Abstract

Crowd counting, which aims to predict the number of persons in a highly congested scene, has been widely explored and can be used in many applications like video surveillance, pedestrian flow, etc. The severe mutual occlusion among person, the large perspective distortion and the scale variations always hinder an accurate estimation. Although existing approaches have made much progress, there still has room for improvement. The drawbacks of existing methods are 2-fold: (1)the scale information, which is an important factor for crowd counting, is always insufficiently explored and thus cannot bring well-estimated results; (2)using a unified framework for the whole image may result to a rough estimation in subregions, and thus leads to inaccurate estimation. Motivated by this, we propose a new method to address these problems.

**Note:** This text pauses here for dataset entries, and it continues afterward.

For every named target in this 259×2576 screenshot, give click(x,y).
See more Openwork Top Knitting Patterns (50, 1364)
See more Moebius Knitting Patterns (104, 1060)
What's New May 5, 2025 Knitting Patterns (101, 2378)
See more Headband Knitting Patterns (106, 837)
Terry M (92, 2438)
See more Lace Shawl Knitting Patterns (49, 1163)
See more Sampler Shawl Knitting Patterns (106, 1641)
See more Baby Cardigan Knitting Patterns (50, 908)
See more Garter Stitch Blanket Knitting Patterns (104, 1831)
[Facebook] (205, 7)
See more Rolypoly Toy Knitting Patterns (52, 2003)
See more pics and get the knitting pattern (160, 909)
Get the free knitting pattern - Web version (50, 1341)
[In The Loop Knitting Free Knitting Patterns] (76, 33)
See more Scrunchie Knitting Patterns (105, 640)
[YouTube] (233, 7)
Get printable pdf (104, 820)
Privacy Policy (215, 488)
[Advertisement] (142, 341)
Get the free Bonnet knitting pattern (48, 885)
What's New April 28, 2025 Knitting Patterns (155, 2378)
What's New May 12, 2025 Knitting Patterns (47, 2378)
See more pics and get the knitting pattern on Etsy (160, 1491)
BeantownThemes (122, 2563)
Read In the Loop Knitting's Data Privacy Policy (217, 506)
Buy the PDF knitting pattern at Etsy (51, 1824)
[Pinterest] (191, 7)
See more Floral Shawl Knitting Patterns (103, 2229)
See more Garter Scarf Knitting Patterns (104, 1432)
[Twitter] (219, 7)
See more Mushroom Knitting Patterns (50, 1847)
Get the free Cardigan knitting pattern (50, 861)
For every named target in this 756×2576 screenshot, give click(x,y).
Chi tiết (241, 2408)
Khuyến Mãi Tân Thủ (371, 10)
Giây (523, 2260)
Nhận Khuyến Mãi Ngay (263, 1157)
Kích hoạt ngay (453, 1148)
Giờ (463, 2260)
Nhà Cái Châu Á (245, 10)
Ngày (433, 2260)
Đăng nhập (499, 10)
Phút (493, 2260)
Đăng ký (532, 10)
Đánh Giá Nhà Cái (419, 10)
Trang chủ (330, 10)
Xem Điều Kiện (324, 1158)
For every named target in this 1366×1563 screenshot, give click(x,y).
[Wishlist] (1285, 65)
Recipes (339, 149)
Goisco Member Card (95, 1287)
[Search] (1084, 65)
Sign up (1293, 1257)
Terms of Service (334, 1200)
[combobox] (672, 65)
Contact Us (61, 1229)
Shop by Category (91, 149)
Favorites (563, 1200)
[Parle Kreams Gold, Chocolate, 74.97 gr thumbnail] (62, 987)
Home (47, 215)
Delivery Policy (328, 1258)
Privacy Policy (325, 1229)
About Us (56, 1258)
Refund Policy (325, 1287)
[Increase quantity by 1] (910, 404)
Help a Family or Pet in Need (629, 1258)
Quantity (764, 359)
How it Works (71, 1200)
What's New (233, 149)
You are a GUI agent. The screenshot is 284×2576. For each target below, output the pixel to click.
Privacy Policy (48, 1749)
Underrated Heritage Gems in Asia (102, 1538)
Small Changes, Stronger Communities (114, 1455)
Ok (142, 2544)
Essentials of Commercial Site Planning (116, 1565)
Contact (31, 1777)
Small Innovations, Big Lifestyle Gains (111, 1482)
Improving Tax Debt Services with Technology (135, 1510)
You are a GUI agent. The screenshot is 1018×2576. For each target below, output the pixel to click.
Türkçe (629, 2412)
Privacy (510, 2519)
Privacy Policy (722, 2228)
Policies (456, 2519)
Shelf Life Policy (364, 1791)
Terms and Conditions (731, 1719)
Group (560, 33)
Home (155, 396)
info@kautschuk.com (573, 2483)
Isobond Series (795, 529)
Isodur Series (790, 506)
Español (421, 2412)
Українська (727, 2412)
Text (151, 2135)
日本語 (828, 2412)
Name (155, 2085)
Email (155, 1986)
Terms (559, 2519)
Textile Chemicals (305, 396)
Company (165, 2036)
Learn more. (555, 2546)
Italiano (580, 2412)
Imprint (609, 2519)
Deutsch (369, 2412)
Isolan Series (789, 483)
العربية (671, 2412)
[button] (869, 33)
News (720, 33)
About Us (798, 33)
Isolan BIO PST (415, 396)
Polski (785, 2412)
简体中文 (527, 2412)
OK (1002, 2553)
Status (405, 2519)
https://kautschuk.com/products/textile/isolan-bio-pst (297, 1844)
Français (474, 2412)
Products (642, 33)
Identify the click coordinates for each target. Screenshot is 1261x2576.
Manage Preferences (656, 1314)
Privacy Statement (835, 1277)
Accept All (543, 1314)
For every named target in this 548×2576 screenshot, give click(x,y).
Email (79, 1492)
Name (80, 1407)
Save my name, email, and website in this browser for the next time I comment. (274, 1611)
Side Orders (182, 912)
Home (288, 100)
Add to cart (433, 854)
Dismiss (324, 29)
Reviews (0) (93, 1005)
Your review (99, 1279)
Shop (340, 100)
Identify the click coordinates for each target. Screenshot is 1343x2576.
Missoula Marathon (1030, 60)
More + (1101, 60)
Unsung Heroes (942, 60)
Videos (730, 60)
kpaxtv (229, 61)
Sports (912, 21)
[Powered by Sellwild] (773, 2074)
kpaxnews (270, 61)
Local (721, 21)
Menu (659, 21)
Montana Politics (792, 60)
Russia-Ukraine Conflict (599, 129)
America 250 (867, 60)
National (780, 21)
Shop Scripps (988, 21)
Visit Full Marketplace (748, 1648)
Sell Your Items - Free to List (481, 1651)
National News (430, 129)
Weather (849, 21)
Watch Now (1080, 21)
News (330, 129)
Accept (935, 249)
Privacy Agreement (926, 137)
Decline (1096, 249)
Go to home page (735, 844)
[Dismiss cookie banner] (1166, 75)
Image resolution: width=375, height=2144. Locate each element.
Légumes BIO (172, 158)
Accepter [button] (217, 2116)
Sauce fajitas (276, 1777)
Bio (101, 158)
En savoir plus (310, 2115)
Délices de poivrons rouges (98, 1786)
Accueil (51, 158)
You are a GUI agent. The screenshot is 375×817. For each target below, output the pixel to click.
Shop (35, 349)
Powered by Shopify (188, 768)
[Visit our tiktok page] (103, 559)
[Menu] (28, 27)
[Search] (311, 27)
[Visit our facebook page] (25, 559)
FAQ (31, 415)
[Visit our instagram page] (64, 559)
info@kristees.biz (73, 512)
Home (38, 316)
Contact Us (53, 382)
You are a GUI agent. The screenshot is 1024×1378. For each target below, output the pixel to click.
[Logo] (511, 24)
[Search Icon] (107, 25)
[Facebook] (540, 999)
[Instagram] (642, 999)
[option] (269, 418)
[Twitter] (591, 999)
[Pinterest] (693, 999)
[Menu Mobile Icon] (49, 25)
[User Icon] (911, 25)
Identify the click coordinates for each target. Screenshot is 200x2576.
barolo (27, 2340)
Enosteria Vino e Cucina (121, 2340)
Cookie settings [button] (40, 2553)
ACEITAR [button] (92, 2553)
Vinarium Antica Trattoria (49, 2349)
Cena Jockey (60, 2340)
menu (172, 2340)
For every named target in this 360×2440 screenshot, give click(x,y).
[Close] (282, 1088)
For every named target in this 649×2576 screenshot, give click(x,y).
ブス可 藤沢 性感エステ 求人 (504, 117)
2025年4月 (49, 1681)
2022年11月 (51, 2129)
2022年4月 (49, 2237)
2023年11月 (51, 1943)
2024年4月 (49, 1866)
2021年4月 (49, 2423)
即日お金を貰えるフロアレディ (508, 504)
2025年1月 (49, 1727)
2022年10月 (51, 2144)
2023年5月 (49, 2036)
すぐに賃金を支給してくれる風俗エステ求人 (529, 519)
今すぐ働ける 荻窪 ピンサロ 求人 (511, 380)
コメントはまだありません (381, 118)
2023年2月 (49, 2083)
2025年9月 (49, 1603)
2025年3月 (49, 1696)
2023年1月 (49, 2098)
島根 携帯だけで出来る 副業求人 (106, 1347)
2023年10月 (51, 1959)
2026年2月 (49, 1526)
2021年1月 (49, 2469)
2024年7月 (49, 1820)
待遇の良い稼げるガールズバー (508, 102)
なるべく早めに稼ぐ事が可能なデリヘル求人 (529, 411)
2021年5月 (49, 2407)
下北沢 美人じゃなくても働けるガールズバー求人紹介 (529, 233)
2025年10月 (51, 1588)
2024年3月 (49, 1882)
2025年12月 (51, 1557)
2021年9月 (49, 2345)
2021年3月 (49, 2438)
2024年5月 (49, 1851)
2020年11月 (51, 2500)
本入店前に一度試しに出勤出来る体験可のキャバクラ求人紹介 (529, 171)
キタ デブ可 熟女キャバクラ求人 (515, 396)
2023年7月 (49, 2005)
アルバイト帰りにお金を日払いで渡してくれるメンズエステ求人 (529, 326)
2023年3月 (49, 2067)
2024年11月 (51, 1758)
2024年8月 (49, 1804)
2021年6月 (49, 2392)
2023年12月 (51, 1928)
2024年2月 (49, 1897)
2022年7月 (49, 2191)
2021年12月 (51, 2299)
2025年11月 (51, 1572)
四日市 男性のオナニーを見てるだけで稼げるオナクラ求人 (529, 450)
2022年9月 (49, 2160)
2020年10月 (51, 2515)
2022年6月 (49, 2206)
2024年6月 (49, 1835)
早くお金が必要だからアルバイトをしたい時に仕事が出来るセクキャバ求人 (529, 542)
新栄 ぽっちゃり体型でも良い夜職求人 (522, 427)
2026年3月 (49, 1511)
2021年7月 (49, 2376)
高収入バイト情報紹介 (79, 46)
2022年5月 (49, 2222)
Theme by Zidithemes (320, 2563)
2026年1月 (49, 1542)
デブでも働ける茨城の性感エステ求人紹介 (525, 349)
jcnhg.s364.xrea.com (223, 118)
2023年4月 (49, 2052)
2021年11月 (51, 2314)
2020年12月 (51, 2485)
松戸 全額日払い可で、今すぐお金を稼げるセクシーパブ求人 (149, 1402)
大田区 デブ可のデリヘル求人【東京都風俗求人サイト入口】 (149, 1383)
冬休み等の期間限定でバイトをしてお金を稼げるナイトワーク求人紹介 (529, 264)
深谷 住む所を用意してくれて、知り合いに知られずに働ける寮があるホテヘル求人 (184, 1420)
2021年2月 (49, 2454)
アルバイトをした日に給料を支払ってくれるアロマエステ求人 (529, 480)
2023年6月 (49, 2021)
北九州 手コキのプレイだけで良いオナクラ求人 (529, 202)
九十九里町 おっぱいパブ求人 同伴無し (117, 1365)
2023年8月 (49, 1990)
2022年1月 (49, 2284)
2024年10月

We first construct a crowd-specific and scale-aware convolutional neural network, which considers crowd scale variations and integrates multi-scale feature representations in the Cross Scale Module (CSM), to produce the initial predicted density map. Then the proposed Local Refine Modules (LRMs) are performed to gradually re-estimate predictions of subregions. We conduct experiments on three crowd counting datasets (the ShanghaiTech dataset, the UCF_CC_50 dataset and the UCSD dataset). Experiments show that our proposed method achieves superior performance compared with the state-of-the-arts. Besides, we conduct experiments on counting vehicles in the TRANCOS dataset and get better results, which proves the generalization ability of the proposed method.